'Involuntary Works' at Sesc Ipiranga BY Elizabeth Wright
Project Proposal
Over time, do buildings take on the characteristics of their occupants, whereby users leave a trace of themselves? Or do the inhabitants collectively represent the building? How might we record the imprints and marks that have materialized from 1954 to 2016 within the fabric of the Sesc Ipiranga site; tracing daily acts, from the manifest to the quiet indexical prints that fold back the habits and rituals performed during this period? ‘Involuntary Works’ was a term first used by the 20th century French Surrealist photographer Brassaï. Referring to the use and manipulation of everyday objects, such as bus tickets and bread rolls, photographed in extreme close up, to monumentalize the act of human unconscious play, thereby becoming ‘involuntary’ photographic sculptures (as seen in the magazine Minotaure[1]). How might we find instances where the building’s fabric and spaces have been sculptured, through everyday performances by the Ipiranga community and locate changes in the structure that have subtly transformed the original building into its current form, enabling its users to engage in a dialogical sculptural exchange?
How to record and respond to ‘Involuntary Works by Sesc Ipiranga’, is the subject of our discussion; we could begin by locating relevant capture methods, setting up a process to establish what is agreed to be the most appropriate technique.

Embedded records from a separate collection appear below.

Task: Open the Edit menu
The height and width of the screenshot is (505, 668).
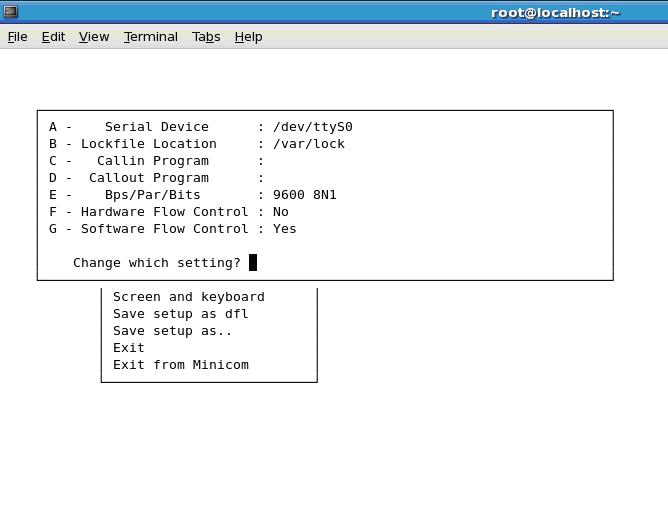Action: tap(53, 37)
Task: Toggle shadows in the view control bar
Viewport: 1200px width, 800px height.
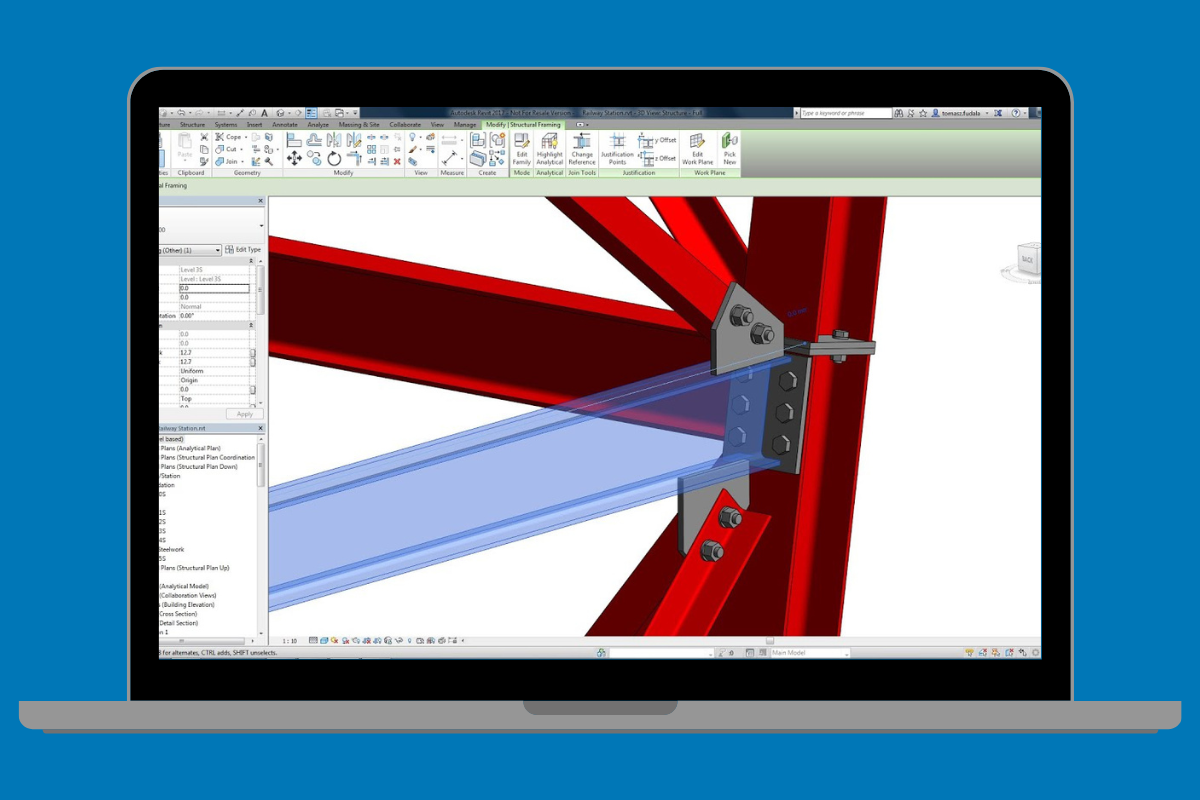Action: pyautogui.click(x=345, y=640)
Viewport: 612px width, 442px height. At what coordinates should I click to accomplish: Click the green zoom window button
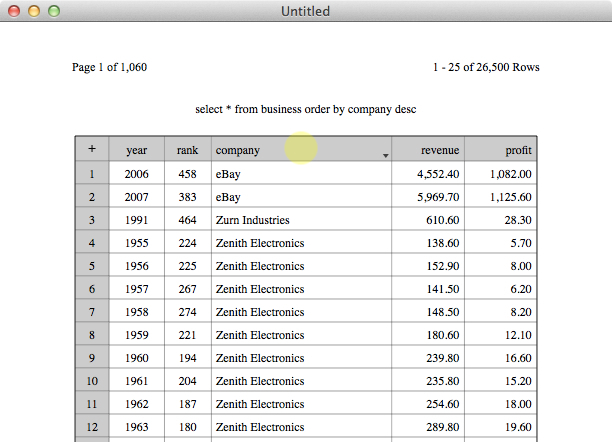click(54, 11)
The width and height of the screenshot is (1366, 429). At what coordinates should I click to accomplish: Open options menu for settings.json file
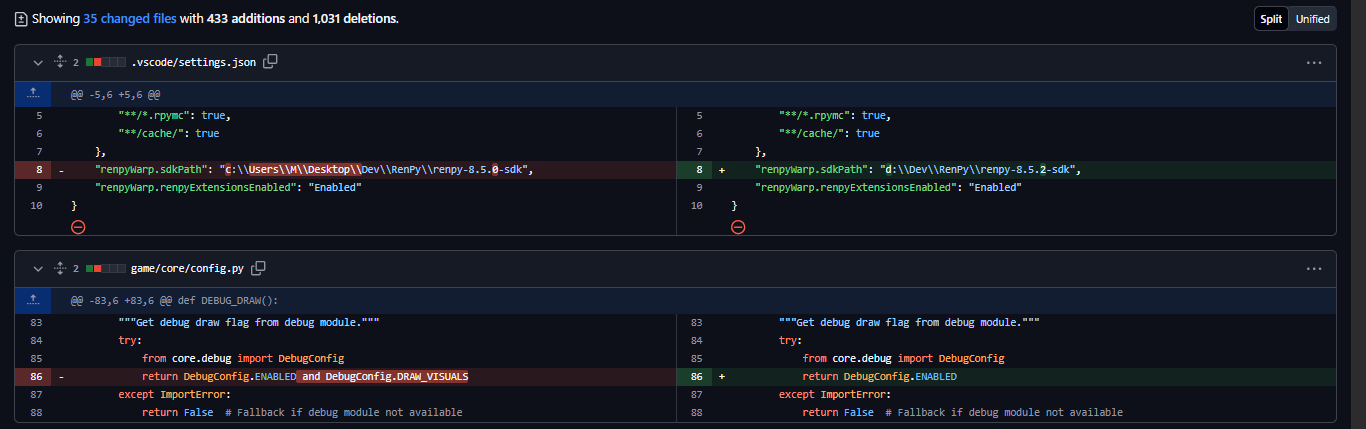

This might depend upon the authoritative devices the recording was subject to: forensic photography, archeology, anthropology and psychogeography, each prescriptive of a set methodology and discipline. How to locate and activate the recorded material, either within an exhibition or archive, would form part of the exchange. In parallel to understanding Ipiranga as a sculptural process we should consider how to continue the recording of its unfolding and make the ‘Involuntary Works’ accessible to a wider public. For Brassaï, the magazine form, was a space for display and the dissemination of the sculptural works, and for us, the form of the website our platform.
Elizabeth Wright, Artist and senior lecturer, 3D Pathway Leader on the BA Fine Art Course at Central Saint Martins.
[1] Brassaï's photographs of Involuntary Sculptures were published in number 3-4 of Minotaure, a Surrealist orientated magazine published between 1933 and 1939.